Stored items
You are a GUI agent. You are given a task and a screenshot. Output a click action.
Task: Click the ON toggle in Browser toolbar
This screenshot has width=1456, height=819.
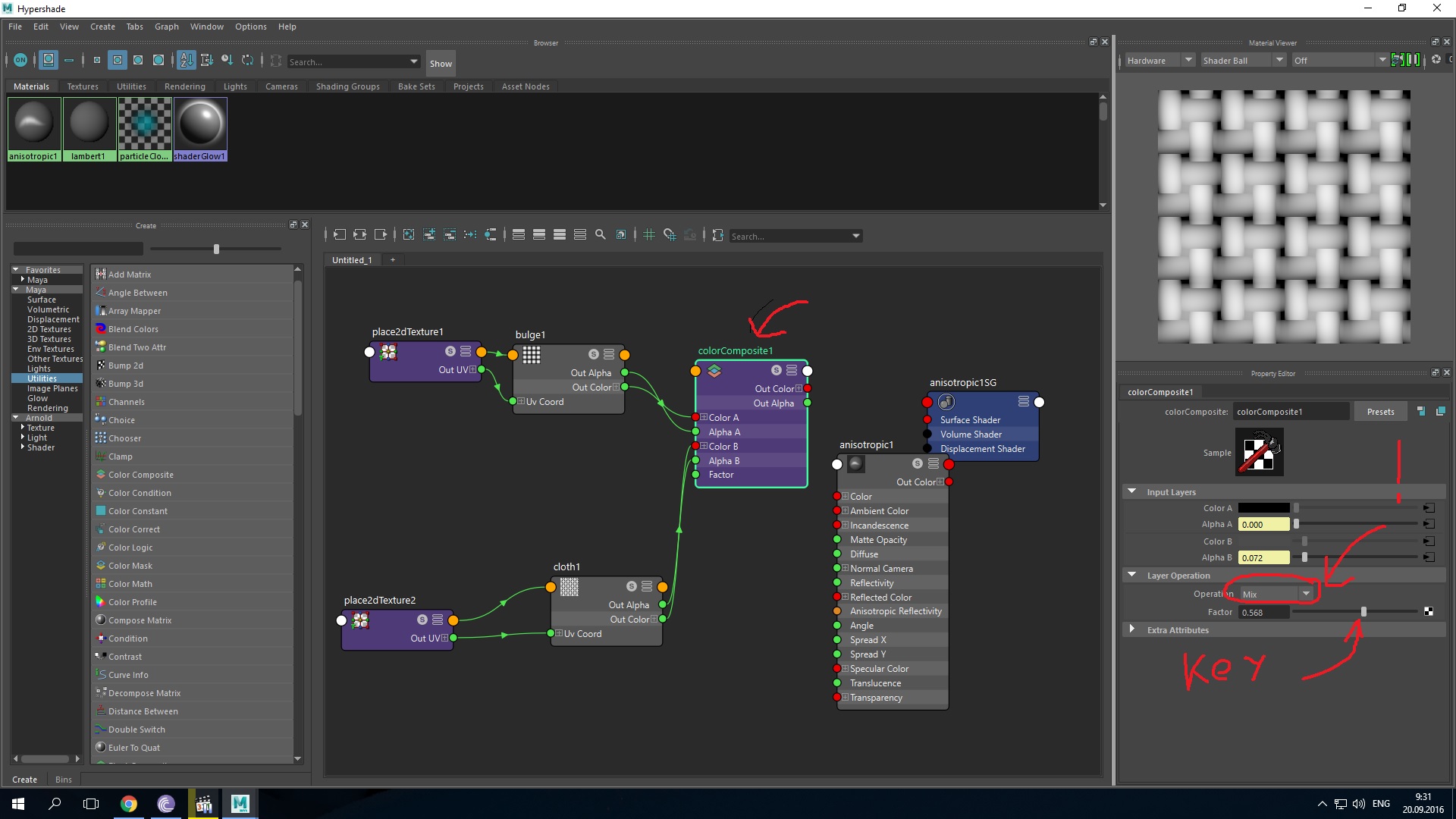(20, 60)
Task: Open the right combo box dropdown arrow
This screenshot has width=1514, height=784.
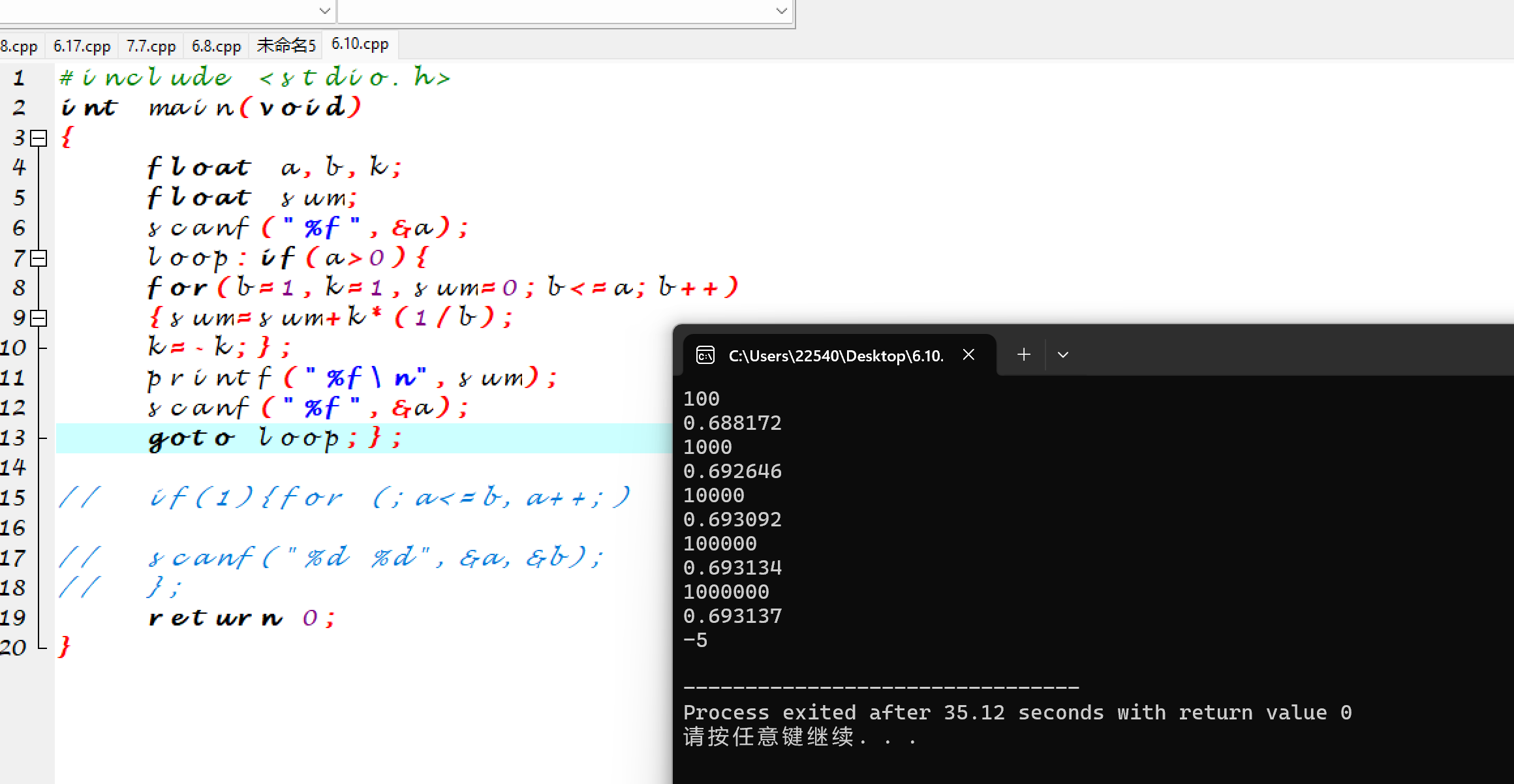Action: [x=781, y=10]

Required action ▸
Reproduce the lines above exactly, please, but not the pictures in them.

Solution ▸
You are a GUI agent. You are given a task and a screenshot. Output a click action.
Task: Click the ON toggle in Browser toolbar
This screenshot has width=1456, height=819.
(20, 60)
Task: Open the right combo box dropdown arrow
This screenshot has width=1514, height=784.
Action: [x=781, y=10]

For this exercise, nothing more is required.